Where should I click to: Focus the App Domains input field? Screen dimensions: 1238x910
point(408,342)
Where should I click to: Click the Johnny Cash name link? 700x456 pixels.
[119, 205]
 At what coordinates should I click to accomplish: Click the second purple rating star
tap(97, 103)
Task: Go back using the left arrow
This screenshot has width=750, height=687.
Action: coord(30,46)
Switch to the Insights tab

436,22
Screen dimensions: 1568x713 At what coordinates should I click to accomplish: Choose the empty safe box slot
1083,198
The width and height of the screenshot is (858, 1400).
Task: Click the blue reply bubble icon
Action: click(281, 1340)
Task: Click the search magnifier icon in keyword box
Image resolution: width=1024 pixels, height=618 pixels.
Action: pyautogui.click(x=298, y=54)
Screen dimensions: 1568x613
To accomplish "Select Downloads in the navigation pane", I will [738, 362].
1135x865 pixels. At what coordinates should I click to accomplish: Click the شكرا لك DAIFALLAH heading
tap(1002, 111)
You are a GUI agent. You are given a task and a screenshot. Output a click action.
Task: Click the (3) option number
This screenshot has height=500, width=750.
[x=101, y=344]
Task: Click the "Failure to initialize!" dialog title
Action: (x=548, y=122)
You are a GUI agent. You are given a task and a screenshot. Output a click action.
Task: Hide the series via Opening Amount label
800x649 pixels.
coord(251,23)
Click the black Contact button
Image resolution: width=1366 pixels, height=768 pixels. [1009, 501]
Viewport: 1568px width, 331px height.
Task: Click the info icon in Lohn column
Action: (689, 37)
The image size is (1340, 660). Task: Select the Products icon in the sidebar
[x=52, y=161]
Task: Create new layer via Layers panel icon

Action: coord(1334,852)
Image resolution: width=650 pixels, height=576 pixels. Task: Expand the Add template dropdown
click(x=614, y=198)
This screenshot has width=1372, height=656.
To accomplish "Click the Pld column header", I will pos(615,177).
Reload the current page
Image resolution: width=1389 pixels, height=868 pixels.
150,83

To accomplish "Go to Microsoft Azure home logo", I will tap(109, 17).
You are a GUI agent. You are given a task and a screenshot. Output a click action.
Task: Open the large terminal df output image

..............................

Task - Nothing is to be altered; retype each entry exactly.

The answer -
Where should I click to: Focus the App Domains input field? Screen dimensions: 1238x910
point(408,342)
Where should I click to: Click the Johnny Cash name link? 700x456 pixels.
[119, 205]
 At what coordinates should I click to accomplish: Click the second purple rating star
tap(97, 103)
Task: Go back using the left arrow
This screenshot has width=750, height=687.
Action: coord(30,46)
Switch to the Insights tab

436,22
Screen dimensions: 1568x713 At what coordinates should I click to accomplish: Choose the empty safe box slot
1083,198
The width and height of the screenshot is (858, 1400).
Task: Click the blue reply bubble icon
Action: click(281, 1340)
Task: Click the search magnifier icon in keyword box
Image resolution: width=1024 pixels, height=618 pixels.
Action: pyautogui.click(x=298, y=54)
Screen dimensions: 1568x613
To accomplish "Select Downloads in the navigation pane", I will [738, 362].
1135x865 pixels. At what coordinates should I click to accomplish: Click the شكرا لك DAIFALLAH heading
tap(1002, 111)
You are a GUI agent. You are given a task and a screenshot. Output a click action.
Task: Click the (3) option number
This screenshot has height=500, width=750.
[x=101, y=344]
Task: Click the "Failure to initialize!" dialog title
Action: (x=548, y=122)
You are a GUI agent. You are given a task and a screenshot. Output a click action.
Task: Hide the series via Opening Amount label
800x649 pixels.
coord(251,23)
Click the black Contact button
Image resolution: width=1366 pixels, height=768 pixels. [1009, 501]
Viewport: 1568px width, 331px height.
Task: Click the info icon in Lohn column
Action: (689, 37)
The image size is (1340, 660). Task: Select the Products icon in the sidebar
[x=52, y=161]
Task: Create new layer via Layers panel icon

Action: coord(1334,852)
Image resolution: width=650 pixels, height=576 pixels. Task: Expand the Add template dropdown
click(x=614, y=198)
This screenshot has width=1372, height=656.
To accomplish "Click the Pld column header", I will pos(615,177).
Reload the current page
Image resolution: width=1389 pixels, height=868 pixels.
150,83

To accomplish "Go to Microsoft Azure home logo", I will tap(109, 17).
You are a GUI agent. You are given a task and a screenshot. Output a click action.
Task: Open the large terminal df output image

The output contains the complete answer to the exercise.